Directions. If a line in the data below holds the word "icon", copy it.

Stored data.
_ _ _ _ _

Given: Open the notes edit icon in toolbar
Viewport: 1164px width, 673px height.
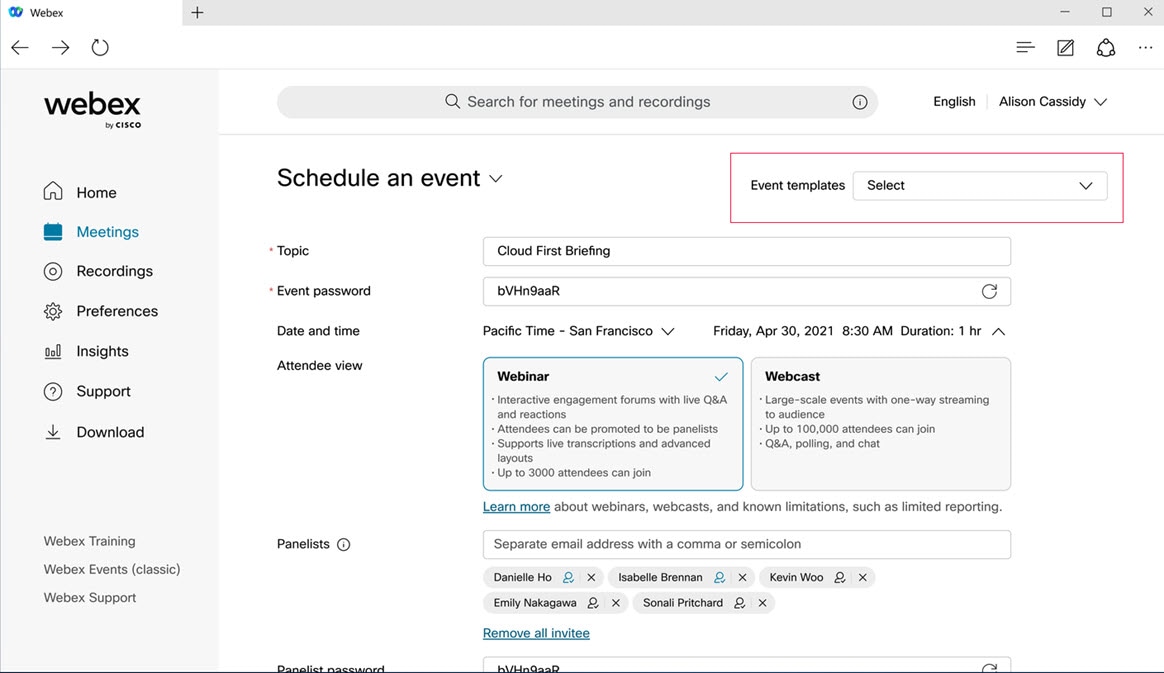Looking at the screenshot, I should tap(1065, 47).
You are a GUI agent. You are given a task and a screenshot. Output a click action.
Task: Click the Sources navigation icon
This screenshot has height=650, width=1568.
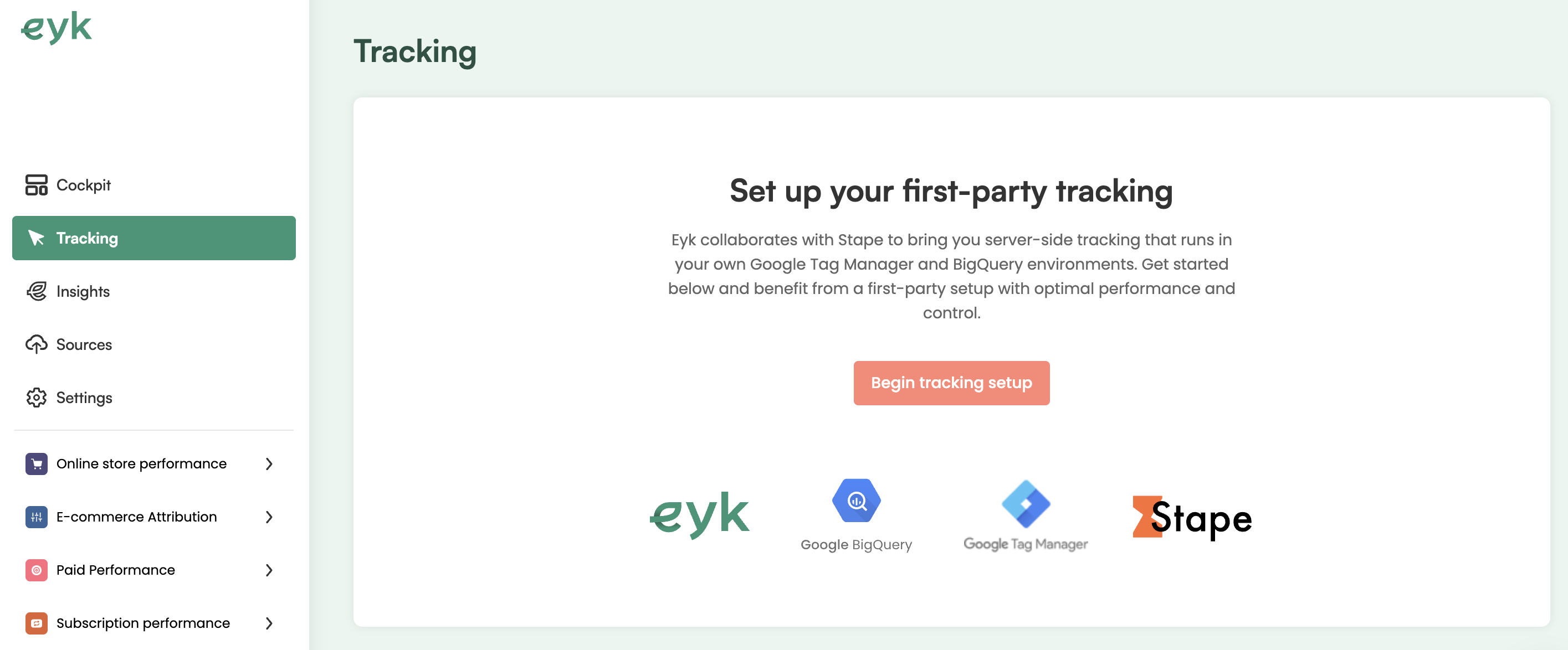(x=35, y=344)
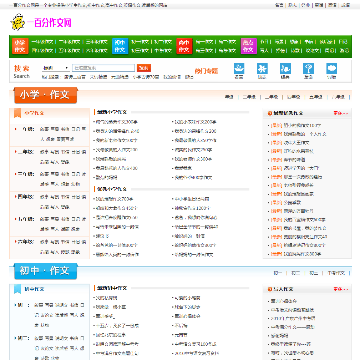Viewport: 360px width, 360px height.
Task: Click the blue 初中作文 block in navigation
Action: (120, 46)
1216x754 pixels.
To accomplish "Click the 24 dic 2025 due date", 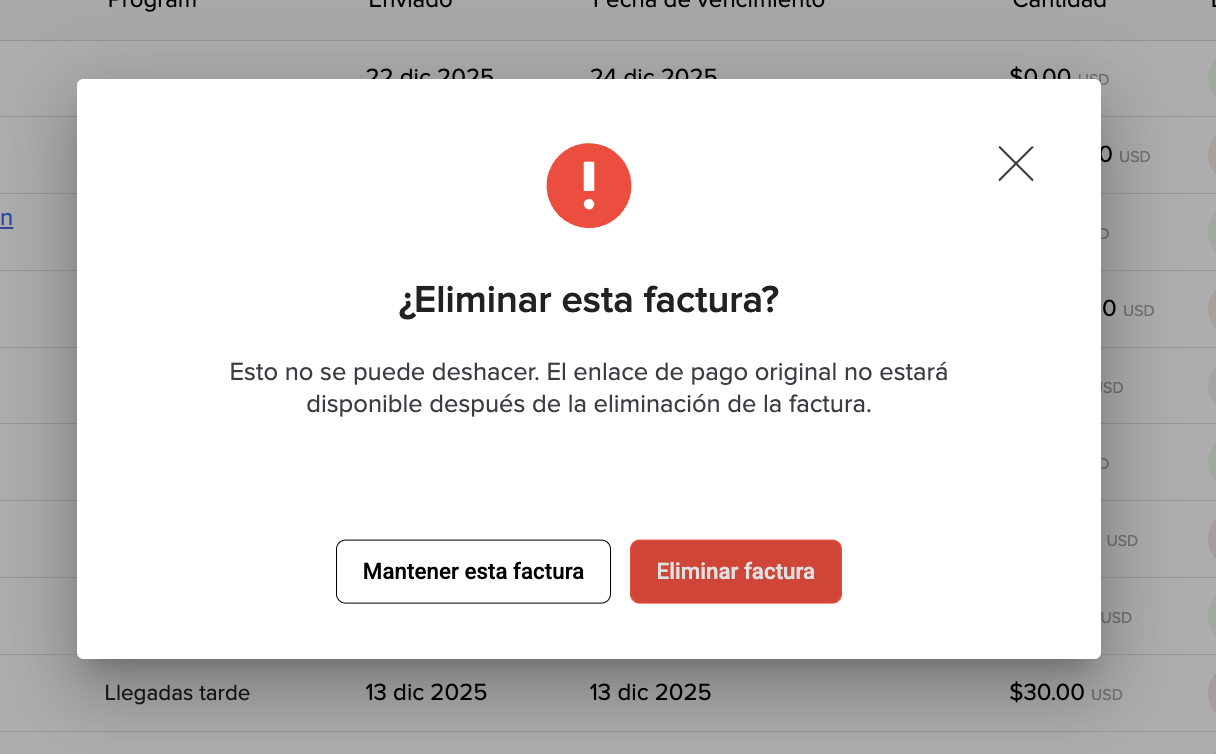I will coord(653,76).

_ _ _ _ _

Response area.
Given: Open the notes edit icon in toolbar
Task: Click the Sources navigation icon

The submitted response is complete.